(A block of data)
______

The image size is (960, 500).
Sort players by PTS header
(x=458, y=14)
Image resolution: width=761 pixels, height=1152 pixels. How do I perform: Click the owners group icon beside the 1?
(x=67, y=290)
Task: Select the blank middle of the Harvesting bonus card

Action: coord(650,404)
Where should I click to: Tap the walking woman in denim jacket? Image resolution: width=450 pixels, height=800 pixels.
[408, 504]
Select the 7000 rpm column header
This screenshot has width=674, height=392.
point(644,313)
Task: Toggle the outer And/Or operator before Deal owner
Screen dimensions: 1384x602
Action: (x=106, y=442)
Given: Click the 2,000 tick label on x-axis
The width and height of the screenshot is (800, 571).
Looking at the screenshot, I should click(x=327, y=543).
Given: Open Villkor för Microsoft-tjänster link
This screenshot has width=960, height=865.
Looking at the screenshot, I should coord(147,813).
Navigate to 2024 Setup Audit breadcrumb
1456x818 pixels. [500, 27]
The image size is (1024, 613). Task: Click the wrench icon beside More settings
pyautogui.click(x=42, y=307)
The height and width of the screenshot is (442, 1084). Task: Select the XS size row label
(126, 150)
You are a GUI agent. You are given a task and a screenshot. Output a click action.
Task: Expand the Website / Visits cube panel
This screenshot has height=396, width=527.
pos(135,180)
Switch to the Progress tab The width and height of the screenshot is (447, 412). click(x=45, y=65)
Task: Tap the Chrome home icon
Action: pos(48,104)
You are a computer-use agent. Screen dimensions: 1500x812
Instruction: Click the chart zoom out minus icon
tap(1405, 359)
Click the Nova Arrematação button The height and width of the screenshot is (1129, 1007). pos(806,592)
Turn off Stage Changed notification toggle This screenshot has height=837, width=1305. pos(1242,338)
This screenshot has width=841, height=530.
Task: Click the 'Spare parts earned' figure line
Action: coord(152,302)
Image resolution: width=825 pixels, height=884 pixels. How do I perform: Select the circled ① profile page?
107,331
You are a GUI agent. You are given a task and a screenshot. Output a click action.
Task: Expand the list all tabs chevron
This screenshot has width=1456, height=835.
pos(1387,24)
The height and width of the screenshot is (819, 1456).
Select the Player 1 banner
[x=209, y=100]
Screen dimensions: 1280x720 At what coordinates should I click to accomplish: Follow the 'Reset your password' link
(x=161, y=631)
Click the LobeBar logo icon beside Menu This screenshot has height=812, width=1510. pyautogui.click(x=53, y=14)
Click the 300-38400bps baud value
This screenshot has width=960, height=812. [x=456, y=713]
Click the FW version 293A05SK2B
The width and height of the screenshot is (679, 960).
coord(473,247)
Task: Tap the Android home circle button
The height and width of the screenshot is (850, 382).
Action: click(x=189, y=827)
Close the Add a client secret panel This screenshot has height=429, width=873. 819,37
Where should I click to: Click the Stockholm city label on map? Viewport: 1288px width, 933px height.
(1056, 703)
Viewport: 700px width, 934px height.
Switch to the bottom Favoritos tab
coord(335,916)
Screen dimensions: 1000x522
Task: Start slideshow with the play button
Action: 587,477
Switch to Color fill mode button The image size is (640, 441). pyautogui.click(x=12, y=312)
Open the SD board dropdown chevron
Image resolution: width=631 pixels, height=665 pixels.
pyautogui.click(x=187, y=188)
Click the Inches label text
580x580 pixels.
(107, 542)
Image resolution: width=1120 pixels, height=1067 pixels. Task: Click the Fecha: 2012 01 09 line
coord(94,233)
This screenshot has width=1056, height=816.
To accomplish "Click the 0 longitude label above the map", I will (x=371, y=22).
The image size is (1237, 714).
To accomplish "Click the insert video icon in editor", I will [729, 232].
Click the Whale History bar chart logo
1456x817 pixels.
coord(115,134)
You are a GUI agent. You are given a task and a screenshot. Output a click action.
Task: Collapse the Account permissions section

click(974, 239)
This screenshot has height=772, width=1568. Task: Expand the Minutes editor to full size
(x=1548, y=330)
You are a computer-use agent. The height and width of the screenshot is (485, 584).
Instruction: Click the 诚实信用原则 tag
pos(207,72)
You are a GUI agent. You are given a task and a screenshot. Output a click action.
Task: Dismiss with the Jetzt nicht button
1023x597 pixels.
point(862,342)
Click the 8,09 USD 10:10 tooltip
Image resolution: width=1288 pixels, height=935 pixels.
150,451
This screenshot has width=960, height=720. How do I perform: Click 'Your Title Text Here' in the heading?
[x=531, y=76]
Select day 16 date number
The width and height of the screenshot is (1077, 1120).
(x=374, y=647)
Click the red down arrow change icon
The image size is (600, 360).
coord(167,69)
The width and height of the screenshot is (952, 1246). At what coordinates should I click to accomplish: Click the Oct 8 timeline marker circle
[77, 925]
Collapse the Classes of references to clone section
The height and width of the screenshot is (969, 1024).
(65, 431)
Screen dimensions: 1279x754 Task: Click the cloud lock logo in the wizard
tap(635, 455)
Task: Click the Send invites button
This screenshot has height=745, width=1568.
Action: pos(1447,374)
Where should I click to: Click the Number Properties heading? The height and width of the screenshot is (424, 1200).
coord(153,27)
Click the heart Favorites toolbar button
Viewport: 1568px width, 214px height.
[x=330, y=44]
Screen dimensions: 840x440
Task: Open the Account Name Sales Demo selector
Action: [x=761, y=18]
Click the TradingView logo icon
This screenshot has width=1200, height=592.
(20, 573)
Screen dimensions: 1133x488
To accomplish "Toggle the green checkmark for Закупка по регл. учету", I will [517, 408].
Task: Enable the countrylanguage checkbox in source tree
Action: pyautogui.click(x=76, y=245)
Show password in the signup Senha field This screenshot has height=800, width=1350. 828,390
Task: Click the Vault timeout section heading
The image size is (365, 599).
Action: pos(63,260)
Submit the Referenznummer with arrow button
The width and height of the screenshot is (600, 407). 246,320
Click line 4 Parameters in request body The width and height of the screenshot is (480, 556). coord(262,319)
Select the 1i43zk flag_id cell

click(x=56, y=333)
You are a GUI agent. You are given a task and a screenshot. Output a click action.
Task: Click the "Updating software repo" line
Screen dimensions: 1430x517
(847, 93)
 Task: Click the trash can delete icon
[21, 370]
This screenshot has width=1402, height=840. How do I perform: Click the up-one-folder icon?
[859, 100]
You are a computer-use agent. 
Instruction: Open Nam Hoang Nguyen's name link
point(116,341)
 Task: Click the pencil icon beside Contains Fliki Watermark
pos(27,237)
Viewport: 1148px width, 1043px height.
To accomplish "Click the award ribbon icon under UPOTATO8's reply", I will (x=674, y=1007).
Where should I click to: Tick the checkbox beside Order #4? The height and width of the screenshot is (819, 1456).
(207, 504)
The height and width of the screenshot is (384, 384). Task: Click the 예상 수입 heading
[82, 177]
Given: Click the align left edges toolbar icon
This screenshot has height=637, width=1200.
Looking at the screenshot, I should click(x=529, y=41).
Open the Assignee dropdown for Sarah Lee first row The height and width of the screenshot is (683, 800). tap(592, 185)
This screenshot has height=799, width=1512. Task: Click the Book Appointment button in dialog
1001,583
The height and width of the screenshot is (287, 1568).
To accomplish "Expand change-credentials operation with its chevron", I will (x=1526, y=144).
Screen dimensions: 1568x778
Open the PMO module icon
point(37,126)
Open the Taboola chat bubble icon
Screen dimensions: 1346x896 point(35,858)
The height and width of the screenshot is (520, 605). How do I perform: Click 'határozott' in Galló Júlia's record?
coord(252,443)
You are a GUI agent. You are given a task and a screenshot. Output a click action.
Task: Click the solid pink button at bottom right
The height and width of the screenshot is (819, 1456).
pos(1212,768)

______

STATED EXERCISE - Reproduce every line of the material above without changing anything.

ANSWER -
The image size is (960, 500).
Sort players by PTS header
(x=458, y=14)
Image resolution: width=761 pixels, height=1152 pixels. How do I perform: Click the owners group icon beside the 1?
(x=67, y=290)
Task: Select the blank middle of the Harvesting bonus card

Action: coord(650,404)
Where should I click to: Tap the walking woman in denim jacket? Image resolution: width=450 pixels, height=800 pixels.
[408, 504]
Select the 7000 rpm column header
This screenshot has width=674, height=392.
point(644,313)
Task: Toggle the outer And/Or operator before Deal owner
Screen dimensions: 1384x602
Action: (x=106, y=442)
Given: Click the 2,000 tick label on x-axis
The width and height of the screenshot is (800, 571).
Looking at the screenshot, I should click(x=327, y=543).
Given: Open Villkor för Microsoft-tjänster link
This screenshot has width=960, height=865.
Looking at the screenshot, I should coord(147,813).
Navigate to 2024 Setup Audit breadcrumb
1456x818 pixels. [500, 27]
The image size is (1024, 613). Task: Click the wrench icon beside More settings
pyautogui.click(x=42, y=307)
The height and width of the screenshot is (442, 1084). Task: Select the XS size row label
(126, 150)
You are a GUI agent. You are given a task and a screenshot. Output a click action.
Task: Expand the Website / Visits cube panel
This screenshot has height=396, width=527.
pos(135,180)
Switch to the Progress tab The width and height of the screenshot is (447, 412). click(x=45, y=65)
Task: Tap the Chrome home icon
Action: pos(48,104)
You are a computer-use agent. Screen dimensions: 1500x812
Instruction: Click the chart zoom out minus icon
tap(1405, 359)
Click the Nova Arrematação button The height and width of the screenshot is (1129, 1007). pos(806,592)
Turn off Stage Changed notification toggle This screenshot has height=837, width=1305. pos(1242,338)
This screenshot has width=841, height=530.
Task: Click the 'Spare parts earned' figure line
Action: coord(152,302)
Image resolution: width=825 pixels, height=884 pixels. How do I perform: Select the circled ① profile page?
107,331
You are a GUI agent. You are given a task and a screenshot. Output a click action.
Task: Expand the list all tabs chevron
This screenshot has width=1456, height=835.
pos(1387,24)
The height and width of the screenshot is (819, 1456).
Select the Player 1 banner
[x=209, y=100]
Screen dimensions: 1280x720 At what coordinates should I click to accomplish: Follow the 'Reset your password' link
(x=161, y=631)
Click the LobeBar logo icon beside Menu This screenshot has height=812, width=1510. pyautogui.click(x=53, y=14)
Click the 300-38400bps baud value
This screenshot has width=960, height=812. [x=456, y=713]
Click the FW version 293A05SK2B
The width and height of the screenshot is (679, 960).
coord(473,247)
Task: Tap the Android home circle button
The height and width of the screenshot is (850, 382).
Action: click(x=189, y=827)
Close the Add a client secret panel This screenshot has height=429, width=873. 819,37
Where should I click to: Click the Stockholm city label on map? Viewport: 1288px width, 933px height.
(1056, 703)
Viewport: 700px width, 934px height.
Switch to the bottom Favoritos tab
coord(335,916)
Screen dimensions: 1000x522
Task: Start slideshow with the play button
Action: 587,477
Switch to Color fill mode button The image size is (640, 441). pyautogui.click(x=12, y=312)
Open the SD board dropdown chevron
Image resolution: width=631 pixels, height=665 pixels.
pyautogui.click(x=187, y=188)
Click the Inches label text
580x580 pixels.
(107, 542)
Image resolution: width=1120 pixels, height=1067 pixels. Task: Click the Fecha: 2012 01 09 line
coord(94,233)
This screenshot has width=1056, height=816.
To accomplish "Click the 0 longitude label above the map", I will (x=371, y=22).
The image size is (1237, 714).
To accomplish "Click the insert video icon in editor", I will [729, 232].
Click the Whale History bar chart logo
1456x817 pixels.
coord(115,134)
You are a GUI agent. You are given a task and a screenshot. Output a click action.
Task: Collapse the Account permissions section

click(974, 239)
This screenshot has height=772, width=1568. Task: Expand the Minutes editor to full size
(x=1548, y=330)
You are a computer-use agent. The height and width of the screenshot is (485, 584).
Instruction: Click the 诚实信用原则 tag
pos(207,72)
You are a GUI agent. You are given a task and a screenshot. Output a click action.
Task: Dismiss with the Jetzt nicht button
1023x597 pixels.
point(862,342)
Click the 8,09 USD 10:10 tooltip
Image resolution: width=1288 pixels, height=935 pixels.
150,451
This screenshot has width=960, height=720. How do I perform: Click 'Your Title Text Here' in the heading?
[x=531, y=76]
Select day 16 date number
The width and height of the screenshot is (1077, 1120).
(x=374, y=647)
Click the red down arrow change icon
The image size is (600, 360).
coord(167,69)
The width and height of the screenshot is (952, 1246). At what coordinates should I click to accomplish: Click the Oct 8 timeline marker circle
[77, 925]
Collapse the Classes of references to clone section
The height and width of the screenshot is (969, 1024).
(65, 431)
Screen dimensions: 1279x754 Task: Click the cloud lock logo in the wizard
tap(635, 455)
Task: Click the Send invites button
This screenshot has height=745, width=1568.
Action: pos(1447,374)
Where should I click to: Click the Number Properties heading? The height and width of the screenshot is (424, 1200).
coord(153,27)
Click the heart Favorites toolbar button
Viewport: 1568px width, 214px height.
[x=330, y=44]
Screen dimensions: 840x440
Task: Open the Account Name Sales Demo selector
Action: [x=761, y=18]
Click the TradingView logo icon
This screenshot has width=1200, height=592.
(20, 573)
Screen dimensions: 1133x488
To accomplish "Toggle the green checkmark for Закупка по регл. учету", I will [517, 408].
Task: Enable the countrylanguage checkbox in source tree
Action: pyautogui.click(x=76, y=245)
Show password in the signup Senha field This screenshot has height=800, width=1350. 828,390
Task: Click the Vault timeout section heading
The image size is (365, 599).
Action: pos(63,260)
Submit the Referenznummer with arrow button
The width and height of the screenshot is (600, 407). 246,320
Click line 4 Parameters in request body The width and height of the screenshot is (480, 556). coord(262,319)
Select the 1i43zk flag_id cell

click(x=56, y=333)
You are a GUI agent. You are given a task and a screenshot. Output a click action.
Task: Click the "Updating software repo" line
Screen dimensions: 1430x517
(847, 93)
 Task: Click the trash can delete icon
[21, 370]
This screenshot has width=1402, height=840. How do I perform: Click the up-one-folder icon?
[859, 100]
You are a computer-use agent. 
Instruction: Open Nam Hoang Nguyen's name link
point(116,341)
 Task: Click the pencil icon beside Contains Fliki Watermark
pos(27,237)
Viewport: 1148px width, 1043px height.
To accomplish "Click the award ribbon icon under UPOTATO8's reply", I will (x=674, y=1007).
Where should I click to: Tick the checkbox beside Order #4? The height and width of the screenshot is (819, 1456).
(207, 504)
The height and width of the screenshot is (384, 384). Task: Click the 예상 수입 heading
[82, 177]
Given: Click the align left edges toolbar icon
This screenshot has height=637, width=1200.
Looking at the screenshot, I should click(x=529, y=41).
Open the Assignee dropdown for Sarah Lee first row The height and width of the screenshot is (683, 800). tap(592, 185)
This screenshot has height=799, width=1512. Task: Click the Book Appointment button in dialog
1001,583
The height and width of the screenshot is (287, 1568).
To accomplish "Expand change-credentials operation with its chevron", I will (x=1526, y=144).
Screen dimensions: 1568x778
Open the PMO module icon
point(37,126)
Open the Taboola chat bubble icon
Screen dimensions: 1346x896 point(35,858)
The height and width of the screenshot is (520, 605). How do I perform: Click 'határozott' in Galló Júlia's record?
coord(252,443)
You are a GUI agent. You are given a task and a screenshot. Output a click action.
Task: Click the solid pink button at bottom right
The height and width of the screenshot is (819, 1456).
pos(1212,768)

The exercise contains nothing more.